The Wretched of the Earth

The Wretched of the Earth Symbols, Allegory and Motifs

Rifle Butts and Napalm (Symbol)

In a passage early in The Wretched of the Earth, Fanon describes how the colonists originally maintain their power:

"In capitalist countries a multitude of sermonizers, counselors, and “confusion-mongers” intervene between the exploited and the authorities. In colonial regions, however, the proximity and frequent, direct intervention by the police and the military ensure the colonized are kept under close scrutiny, and contained by rifle butts and napalm." (4)

Here, “rifle butts and napalm” are a symbol of all the violence that colonists use.
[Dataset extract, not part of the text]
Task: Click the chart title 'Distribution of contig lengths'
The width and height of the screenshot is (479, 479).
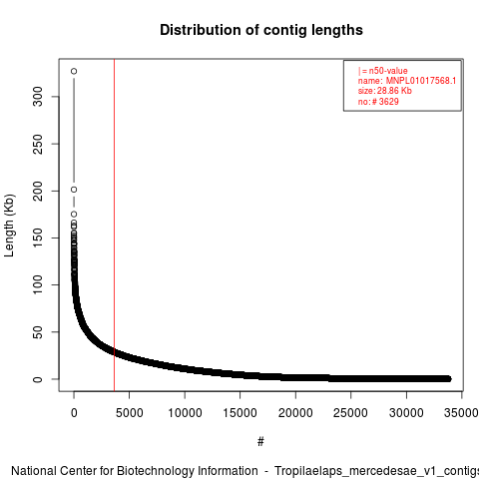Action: pos(261,30)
Guns and bombs aren’t the only way the colonists subjugate the colonized, but they are a powerful image of all the violence that intimidates and controls the colonized.

Sleeping Beauty (Allegory)

At the end of Chapter 1, Fanon talks about how the working classes in Europe must support the decolonizing effort:

"This colossal task, which consists of reintroducing man into the world, man in his totality, will be achieved with the crucial help of the European masses who would do well to confess that they have often rallied behind the position of our common masters on colonial issues. In order to do this, the European masses must first of all decide to wake up, put on their thinking caps and stop playing the irresponsible game of Sleeping Beauty." (62)

This is an allegorical passage, because Fanon relates the working classes or “European masses” to Sleeping Beauty, from the fairy tale in which a princess is put under a sleeping spell and must be awoken by a prince. The spell the masses have been under is that of the “common masters”—the bourgeoisie in Europe. But the colonized of Africa are calling on them to wake up from their slumber and join the fight against a common enemy.

Manichaeism (Motif)

A figure that repeats through The Wretched of the Earth is Manichaeism, which was originally a religious movement named after the 3rd century Iranian prophet Mani. Mani had a dualistic view of the world as a struggle between discrete powers of lightness and darkness, good and evil. In colonialism, people are not actually Manichaean in a religious sense; they aren’t followers of Mani’s religious teachings. But Manichaeism symbolizes the colonial dualistic thinking that divides the world into white and black, good and evil, colonist and colonized. This is the recurring structure of colonial society. When the colonized fight back against colonialism, they reverse the hierarchy: now it is the colonist who is evil and must be eliminated.